The Central Valley is technically a very small area covered nearly completely by two million residents of the nation’s capitol and the metropolitan area. In practice the phrase is used to refer to the entire Meseta Central (Central Plateau) and the encircling slopes of the Tilarán, Central, Talamanca and Escazú mountain ranges.
It doesn’t take long to understand why two-thirds of the population of Costa Rica lives in or around the Central Valley. Temperatures linger in the 75 °F neighborhood year round and most days are sunny. The rains in September through November keep the vegetation lush and irrigate the coffee planted in the fertile volcanic soils.
It’s also home to the main international airport Juan Santamaría, SJO (just west of the capital near Alajuela) where the majority of visitors arrive.
San José, the bustling cosmopolitan capital is set in the heart of the valley surrounded by suburbs with distinct characters of their own. It’s definitely a city and most travelers to Costa Rica, focused on ecology, avoid San José and the Central Valley.
However, a wide variety of day trips are available that will get you out in nature all day and back to your downtown hotel in time to take a swim before dinner and baccarat or craps at the casino or an evening production at the National theater.
Downtown offers unique independent shops – librerías (bookstores), jeweler’s shops, tiendas for clothing, and of course zapaterías (shoe stores) which seem to occur at a rate of about one per family in Costa Rica.

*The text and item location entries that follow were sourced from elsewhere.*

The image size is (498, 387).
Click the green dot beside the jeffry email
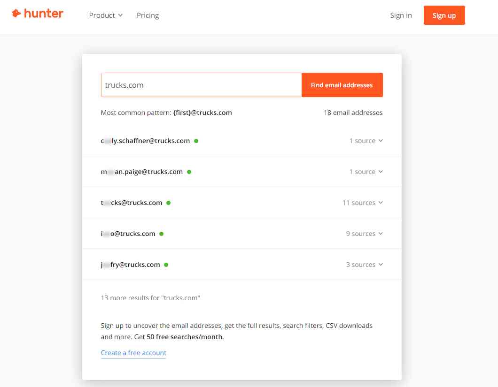pos(165,265)
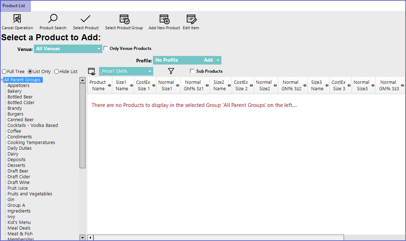Click the Cancel Operation icon
This screenshot has width=406, height=241.
pyautogui.click(x=17, y=19)
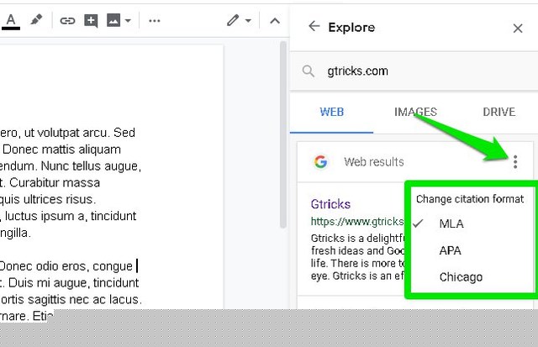Close the Explore panel
Viewport: 538px width, 347px height.
tap(518, 28)

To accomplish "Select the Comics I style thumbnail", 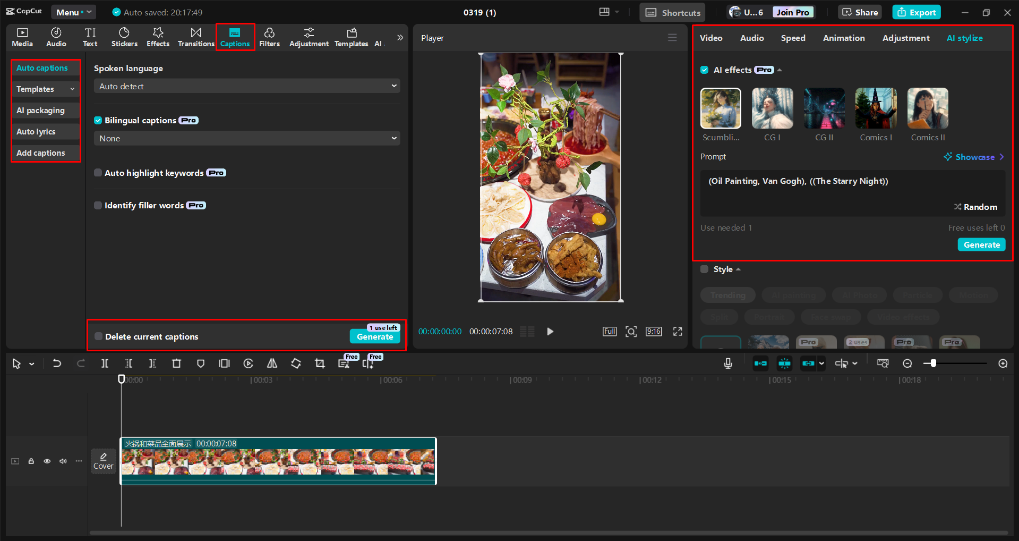I will click(x=875, y=108).
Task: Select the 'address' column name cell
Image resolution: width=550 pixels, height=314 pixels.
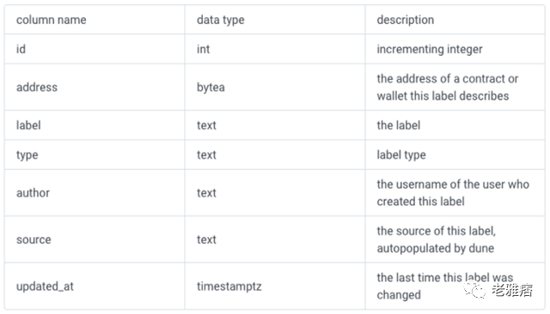Action: tap(95, 88)
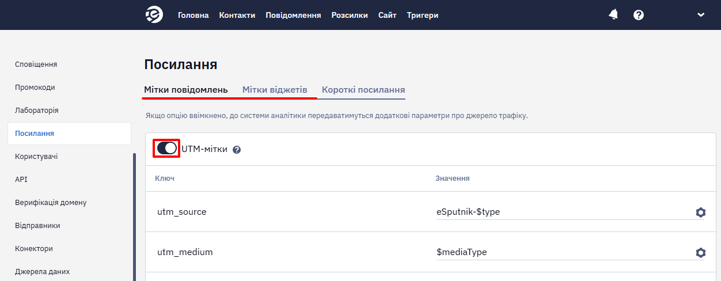Select the Мітки повідомлень tab
The image size is (721, 281).
pos(186,90)
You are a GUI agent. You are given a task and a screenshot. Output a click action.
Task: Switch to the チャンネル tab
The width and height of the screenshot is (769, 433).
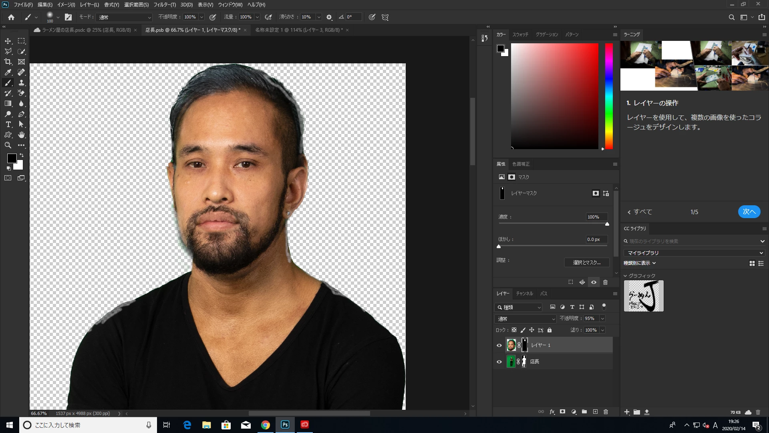point(524,293)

The Mercado Central is still a unique market experience, even though it’s losing its cultural roots and growing more cluttered with plastic pop culture and bizarre Home Shopping Network rejects every day (in contrast, an excellent traditional market is found in Cuidad Quesada to the north).
There are three volcano National Parks within easy reach of the metropolitan area. In about two hours you can drive/bus/taxi to the crater rims of vulcáns Irazú and Poás (currently closed – see details) where you can peer down on sulfurous lakes, fumaroles and vents. Access to the crater of vulcán Barva (in Braulio Carrillo National Park) is on foot over extremely rugged steep trails, but hearty adventurers can visit it on a day trip from anywhere in the central valley.
The geothermal activity represents only a small part of the attraction of the Cordillera Central Volcanica cones that are accessible from San José. While Monteverde is famous for its cloud forests it has become quite crowded in the past decade and much of the same geographical and climatological cloud forest association can be seen from the trails around any of the central valley volcanoes. Below, the slopes are blanketed in flower and vegetable farms, coffee plantations, montane forests, and berry patches and the roadside restaurants offer some of the best Costa Rican tipico cuisine found outside of farmhouse kitchens.
One of the most popular day trips from the Central Valley is the Britt or Doka coffee farm. The Coffee Tour includes tour of the farming and production facilities and a short historical and cultural play. If you drink black gold every morning it’s fascinating to follow the beans from berries on the bush to the roaster.
Rivers, Rafting and Waterfalls
Many of Costa Rica’s major rivers have their headwaters within an hour or so of the capitol and a rafting trip can provide thrills as well as a pure rainforest experience with abundant wildlife along the calmer sections and backwaters. The Pacuare river is rated as one of the top ten in the world and one or two day (overnight in back country luxury tent camps) white water trips pick up from all San José area hotels.
La Paz waterfall gardens has evolved into one of the most successful ecolodges and tourist attractions in the country. The first time we visited it was free if you knew where to find the trail head, later it was another roadside attraction charging a little over $4 for access to the dirt waterfall trail. Now it’s got botanical, hummingbird and butterfly gardens complimenting a paved and stair stepped trail through the rainforest along a series of four waterfalls. Vans pick up at the bottom of the trail to return you to the lodge and visitors center on the ridge. Day trips from San José are popular with or without a stop at the Doka coffee plantation.
Other attractions within easy reach from anywhere in the central valley include one of the finest orchid collections outside of Singapore located in the open air at Lankester Botanical Gardens, the best avian conservatory in Costa Rica at Zoo Aves, the most exhaustive serpent collection in the country at World of Snakes, and both the Pacific and Atlantic rainforest aerial trams.
Costa Rica has long been a world leader in watershed conservation recognizing early on that a major metropolitan area requires huge quantities of clean fresh water to thrive and that devastating mudslides are the inevitable result of deforestation. Many of the volcanic mountain slopes above San José are protected by law and the residents of the associated peripheral communities are fiercely proud of their forests.
You can hike, bike, picnic, fish or just sit and enjoy the scenery in many of these protected rainforests designated as everything from protected zones through forest reserves to National Parks within an hour of downtown.